> [What to work on]: Without the images, print every line of the material below exactly as given.
═════ Input records ═════
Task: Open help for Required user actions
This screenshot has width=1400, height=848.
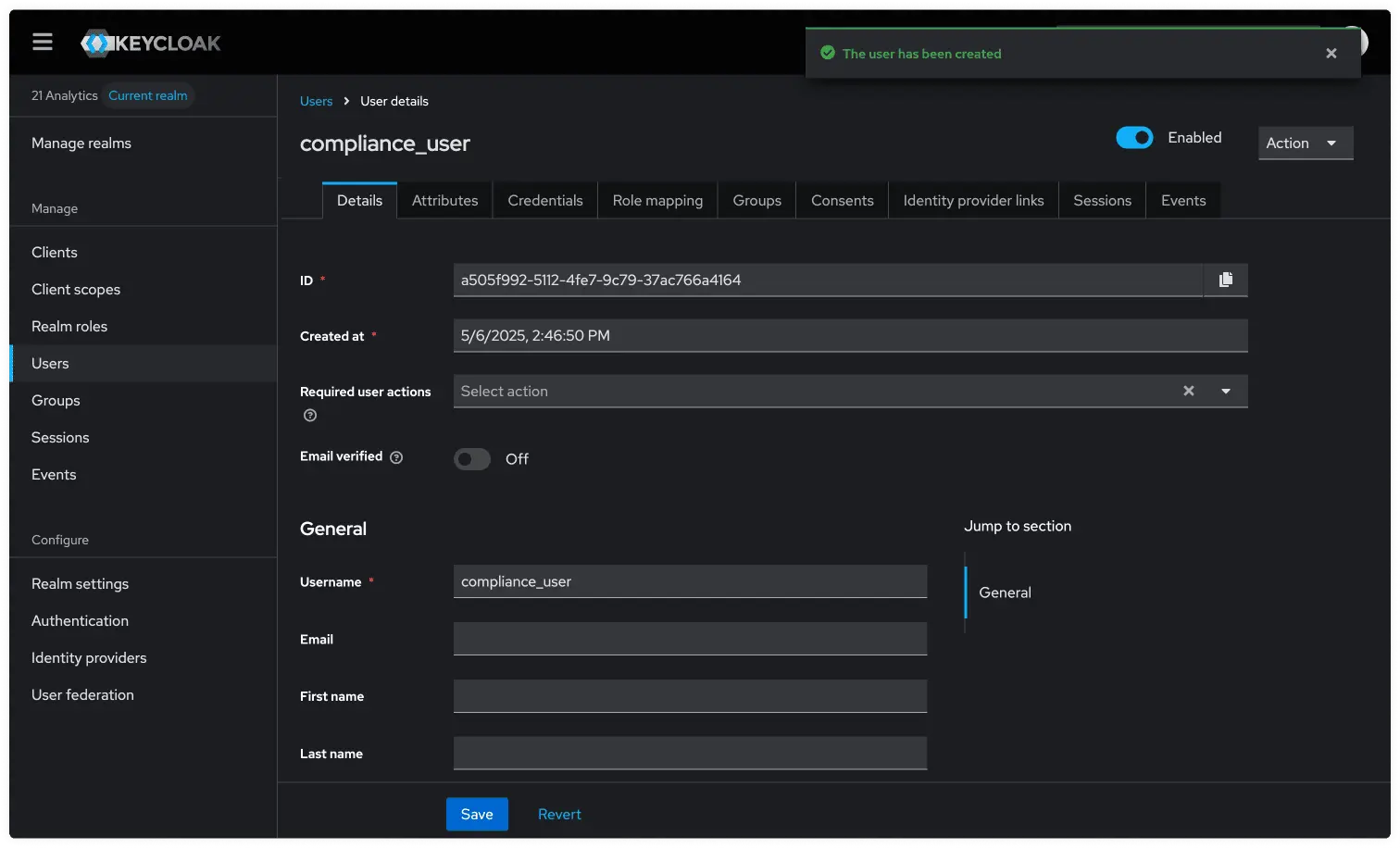Action: pyautogui.click(x=309, y=415)
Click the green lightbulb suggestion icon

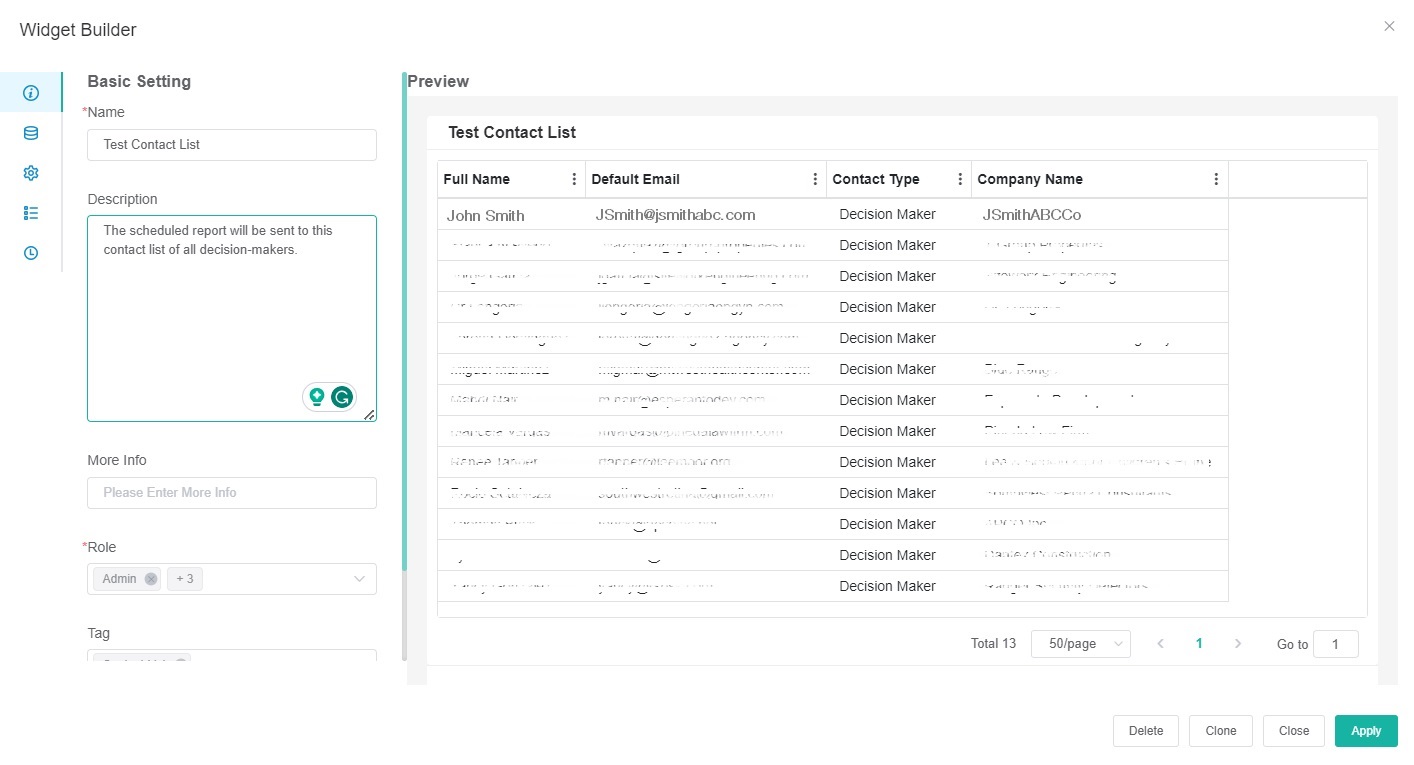point(317,397)
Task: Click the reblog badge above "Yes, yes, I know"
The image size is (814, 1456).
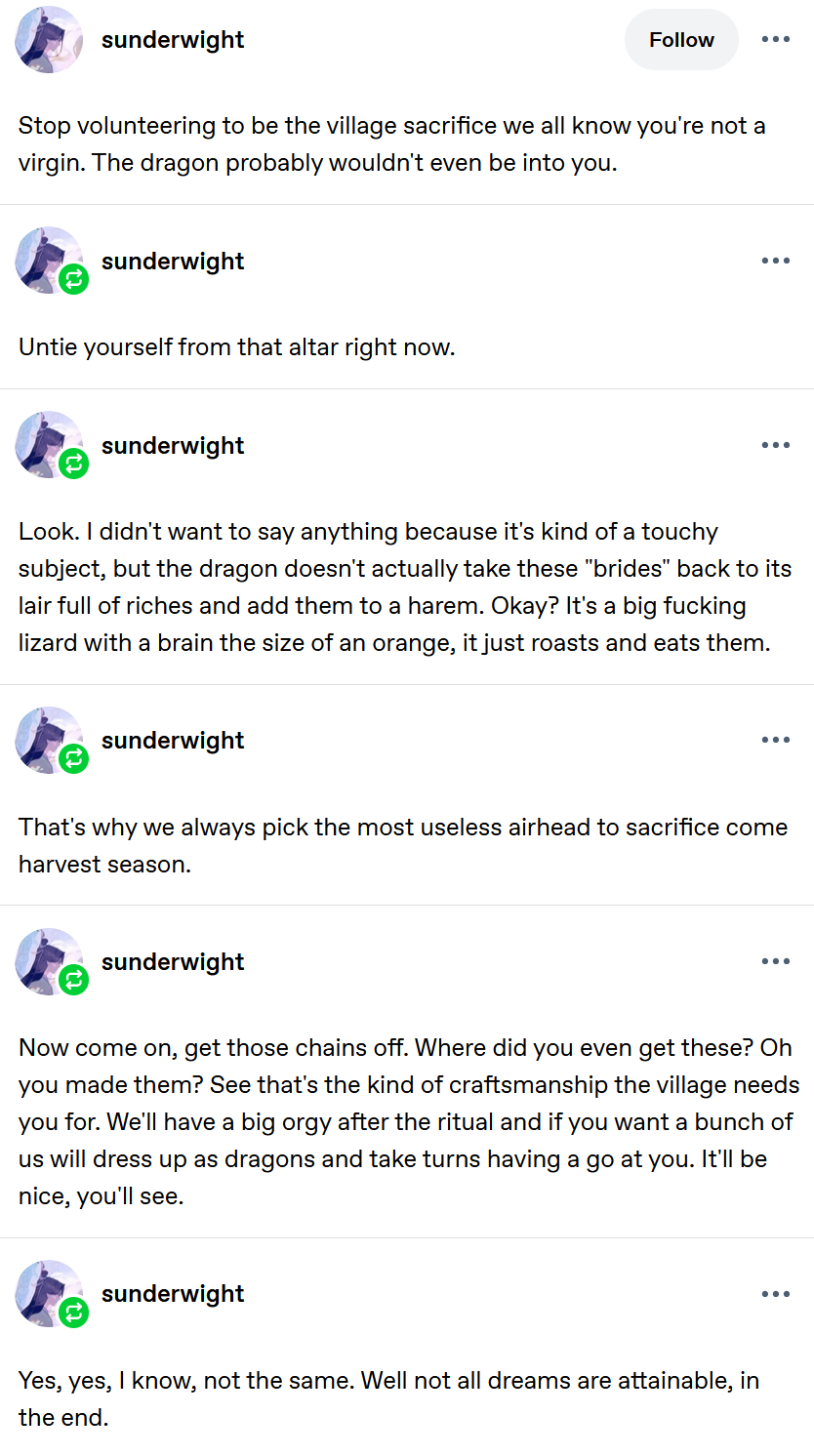Action: (x=73, y=1313)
═════
> [Result]:
Task: Open help for Required user actions
This screenshot has width=1400, height=848.
Action: pyautogui.click(x=309, y=415)
Click the green lightbulb suggestion icon

point(317,397)
Task: Click the reblog badge above "Yes, yes, I know"
The image size is (814, 1456).
Action: (x=73, y=1313)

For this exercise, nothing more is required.